I'm not actually reading the jsonl files. Agents Observe just uses hooks and sends all hook data the server (running as a docker container by default).
Basic flow:
1. Plugin registers hooks that call a dump pipe script that sends hook events data to api server
2. Server parses events and stores them in sqlite by session and agent id - mostly just stores data, minimal processing
3. Dashboard UI uses websockets to get real-time events from the server
4. UI does most of the heavy lifting by parsing events, grouping by agent / sub-agent, extracting out tool calls to dynamically create filters, etc.
It took a lot of iterations to keep things simple and performant.
You can easily modify the app/client UI code to fully customize the dashboard. The API app/server is intentionally unopinionated about how events will be rendered. This was by design to add support for other agent events soon.

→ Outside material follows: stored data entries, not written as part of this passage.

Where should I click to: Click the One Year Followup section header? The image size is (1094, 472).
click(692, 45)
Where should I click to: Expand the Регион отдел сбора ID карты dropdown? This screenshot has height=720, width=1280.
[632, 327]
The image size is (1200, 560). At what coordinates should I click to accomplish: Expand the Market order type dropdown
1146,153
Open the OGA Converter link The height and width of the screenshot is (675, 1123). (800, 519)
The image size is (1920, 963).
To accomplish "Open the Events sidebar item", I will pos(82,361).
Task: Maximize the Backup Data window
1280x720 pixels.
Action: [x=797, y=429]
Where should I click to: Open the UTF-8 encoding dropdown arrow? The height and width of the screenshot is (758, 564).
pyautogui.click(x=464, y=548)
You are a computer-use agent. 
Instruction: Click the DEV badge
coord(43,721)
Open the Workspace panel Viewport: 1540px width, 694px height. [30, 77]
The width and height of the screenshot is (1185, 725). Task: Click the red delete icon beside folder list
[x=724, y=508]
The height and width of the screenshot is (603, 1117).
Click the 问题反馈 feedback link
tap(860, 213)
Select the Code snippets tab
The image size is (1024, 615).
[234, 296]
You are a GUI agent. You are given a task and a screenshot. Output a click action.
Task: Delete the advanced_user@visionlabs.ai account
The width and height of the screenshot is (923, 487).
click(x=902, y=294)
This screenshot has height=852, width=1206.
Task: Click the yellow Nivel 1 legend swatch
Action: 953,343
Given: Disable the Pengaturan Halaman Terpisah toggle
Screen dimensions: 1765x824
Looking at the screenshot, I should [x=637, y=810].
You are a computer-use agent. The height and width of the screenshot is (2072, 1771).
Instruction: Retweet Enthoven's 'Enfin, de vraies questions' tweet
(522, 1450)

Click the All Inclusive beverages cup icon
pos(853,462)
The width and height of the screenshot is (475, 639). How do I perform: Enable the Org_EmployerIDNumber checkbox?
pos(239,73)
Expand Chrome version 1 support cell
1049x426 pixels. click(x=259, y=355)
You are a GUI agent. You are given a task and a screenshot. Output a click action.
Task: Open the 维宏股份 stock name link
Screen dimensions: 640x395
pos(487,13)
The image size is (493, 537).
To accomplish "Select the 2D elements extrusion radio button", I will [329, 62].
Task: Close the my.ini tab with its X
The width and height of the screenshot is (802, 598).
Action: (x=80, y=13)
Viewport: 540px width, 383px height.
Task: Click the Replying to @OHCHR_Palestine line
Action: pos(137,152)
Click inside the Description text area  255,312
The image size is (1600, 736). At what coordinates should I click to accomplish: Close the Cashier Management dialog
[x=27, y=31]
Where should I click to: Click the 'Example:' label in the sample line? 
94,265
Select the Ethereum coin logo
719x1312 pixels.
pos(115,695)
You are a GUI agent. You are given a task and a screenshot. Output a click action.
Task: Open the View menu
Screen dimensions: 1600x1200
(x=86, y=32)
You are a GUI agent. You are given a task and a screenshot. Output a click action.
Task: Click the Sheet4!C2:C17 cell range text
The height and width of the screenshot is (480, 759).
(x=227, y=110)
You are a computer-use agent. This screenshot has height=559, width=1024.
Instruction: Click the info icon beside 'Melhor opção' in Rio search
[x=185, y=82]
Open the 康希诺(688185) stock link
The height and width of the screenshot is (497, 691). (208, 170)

The hooks approach seems much cleaner for real-time. Did you run into any issues with the blocking hooks degrading performance before you switched to background?
Sort of. It wasn't really noticeable until I did an intentional audit of performance, then noticed the speed improvements.
Node has a 30-50ms cold start overhead. Then there's overhead in the hook script to read local config files, make http request to server, and check for callbacks. In practice, this was about 50-60ms per hook.
The background hook shim reduces latency to around 3-5ms (10x improvement). It was noticeable when using agent teams with 5+ sub-agents running in parallel.
But the real speed up was disabling all the other plugins I had been collecting. It piles up fast and is easy for me to forget what's installed globally.
I've also started periodically asking claude to analyze it's prompts to look for conflicts. It's shockingly common for plugins and skills to end up with contradictory instructions. Opus works around it just fine, but it's unnecessary overhead for every turn.